Passage provided -
----------

Rehabilitation In Uttarakhand

  • Uttarakhand is increasingly declaring its villages disaster-prone. While many are fighting relocation, those who shift face conflicts with host villages over resources like water and grazing land.
  • In 2011, Uttarakhand became the first state to introduce a “rehabilitation policy” for people. Yet its implementation remains far from satisfactory.
    • Between 2012 and 2021, the government has identified 465 villages from where families need to be relocated, as per a release by the Uttarakhand State Disaster Management Authority (usdma) on June 7, 2021. During this period, 1,101 families in only 44 villages have been relocated.
  • Pithoragarh, Chamoli and Uttarkashi account for 65 per cent of the villages identified for relocation. With over 30 operational three districts saw more than half of the disasters reported in Uttarakhand since 2016.
  • Himalayas, the youngest mountain range in the world, are naturally primed for calamities. It is susceptible to high erosion, earthquakes and its rivers cut the rocks deeply. In addition, rainstorms and cloud bursts lash these mountains. Yet, the state did not hesitate to choke the river basins with hydropower projects and promote extensive construction activities in the region.
  • Uttarakhand Disaster 2013 report by the National Institute of Disaster Management in 2015 identifies dam construction as one of the reasons for increasing flash floods in the region.
    • From 1989 to 1999, just before the state was notified, the region recorded four major flash floods that increased to 22 between 2002 and 2012.
  • The overall budget for rehabilitation is also not adequate. Usually, the state allocates an annual budget of Rs.1-1.5 crore. For any additional fund it reaches out to the Centre, which till date has not helped.

----------

Stored data -
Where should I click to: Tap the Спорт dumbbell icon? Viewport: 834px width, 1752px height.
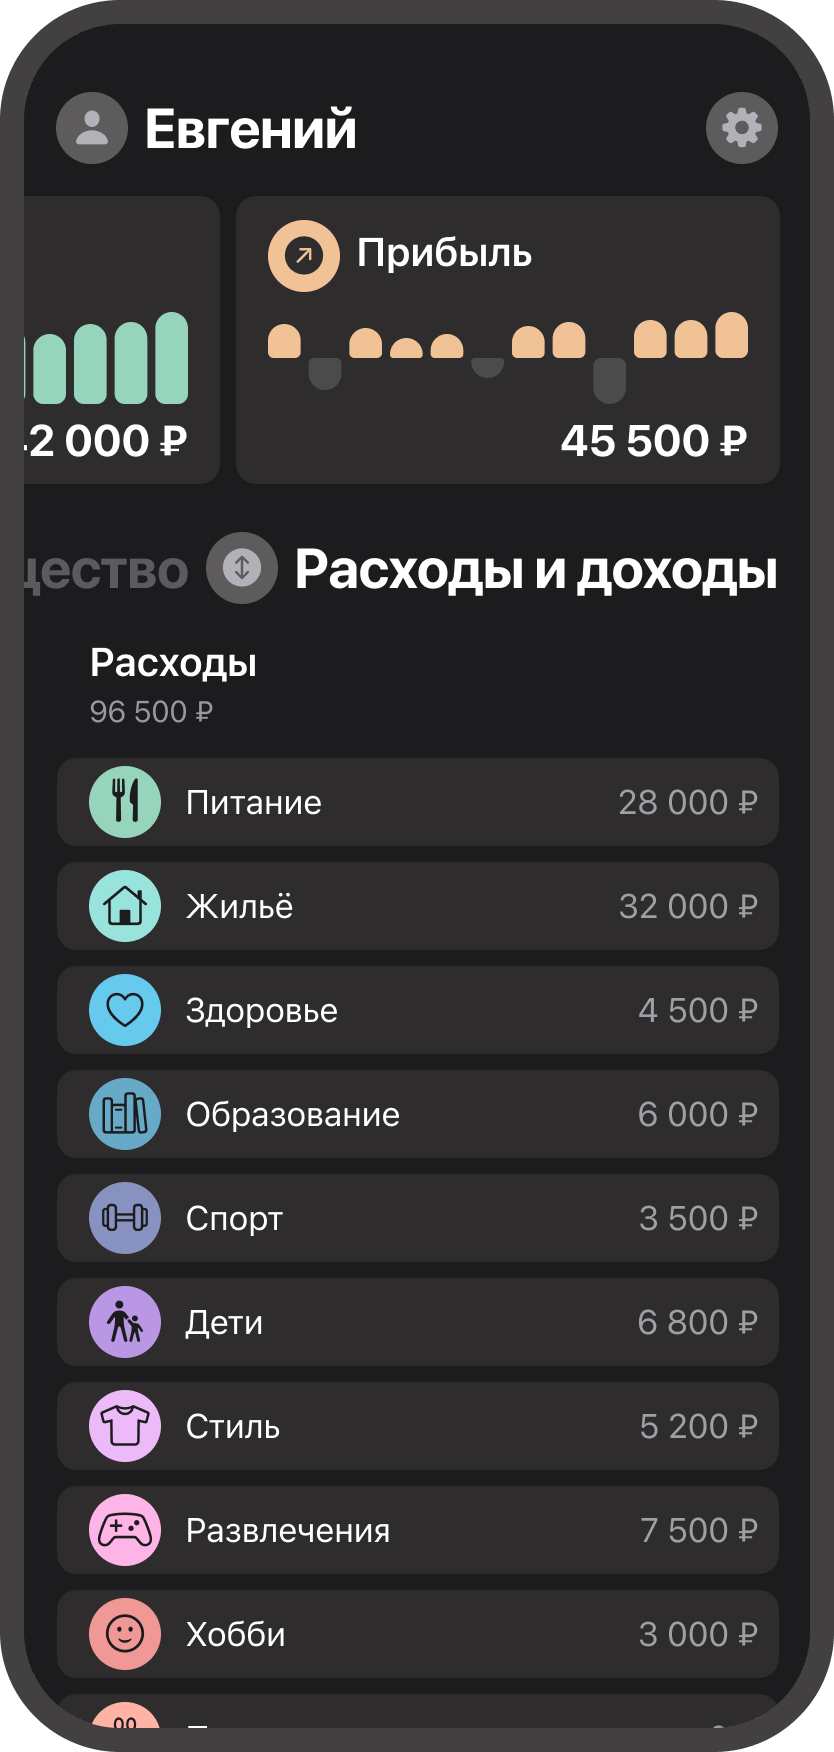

----------

Complete the following -
#1 Summarize the passage on rehabilitation in Uttarakhand in two sentences.
#2 Please list every district named in the passage on rehabilitation in Uttarakhand.
#3 Extend the passage on rehabilitation in Uttarakhand, starting after its final sentence.

Per-task outputs -
#1 Uttarakhand is declaring more of its villages disaster-prone, and although it became the first state to introduce a rehabilitation policy for people in 2011, only 1,101 families in 44 of the 465 villages identified between 2012 and 2021 have been relocated. The Himalayas are naturally primed for calamities, yet the state has promoted hydropower projects and extensive construction, and its annual rehabilitation budget of Rs.1-1.5 crore is not adequate.

#2 Pithoragarh, Chamoli, Uttarkashi

#3
Delay in Withdrawal of Southwest Monsoon

  • Usually, the southwest monsoon enters India after reaching Kerala on June 1 and exits from the northeast on October 10-15, as per the India Meteorological Department (IMD). In 2020, however, the withdrawal happened on October 28, which is 13-18 days later than normal.
  • The US’ weather forecasting agency, National Oceanic and Atmospheric Administration, warns there is a 70% chance that La Niña conditions may develop across the Pacific in September or October.
    • During a La Niña event, trade winds, which blow west along the equator carrying warm water from Latin America towards Asia, become stronger than usual and thereby extend the monsoon period. La Niña was also the reason for delayed monsoon withdrawal in 2020. If this happens, 2021 will be the 11th consecutive year when India will experience a late monsoon withdrawal (see ‘Disrupted timeline’).
    • Such imponderability directly impacts the country’s agriculture, which largely depends on monsoon showers.
  • Delayed monsoon withdrawal in 2020 led to unexpected floods in Golaghat district of Assam that completely destroyed the standing paddy crops. The monsoon withdrawal is likely to get delayed again this year.

Singular Hype

  • While the Centre trumpets its latest ban to eliminate single-use plastics, the fine print of the new rules tells otherwise. A closer look however suggests several glaring shortcomings in the amended rules. The new rules conveniently leave out several plastic items with high environmental impact.
  • While most states have their own legislations on plastics, there is hardly any uniformity.
  • The Changing Rules
    • The Plastic Waste Management Amendment Rules, 2021, released on August 12 by the Union government, is aimed at tackling these silent rubble-makers.
    • Through the amendment to the Plastic Waste Management Rules, 2016, the Centre by 2022 hopes to phase out 20 single-use plastic items that have low utility but entail a high environmental cost.
    • One odd exemption from the latest ban is multilayer plastics. India has been toying with the idea of phasing it out since 2009, the year the draft Plastic (Manufacture, Usage and Waste Management) Rules were introduced.
    • These rule recommended restricting the use of multi-layer plastics as they are non-recyclable. The clause was, however, dropped when the Plastic Waste (Management and Handling) Rules, 2011, was notified.
    • A gradual phase-out of multi-layer plastic was reattempted through the Plastic Waste Management Rules, 2016, wherein clause 9(3) advocated phasing out all multilayered plastics used for packaging in two years.
    • This was again diluted by the Plastic Waste Amendment Rules, 2018, which suggested burning them for “energy recovery”.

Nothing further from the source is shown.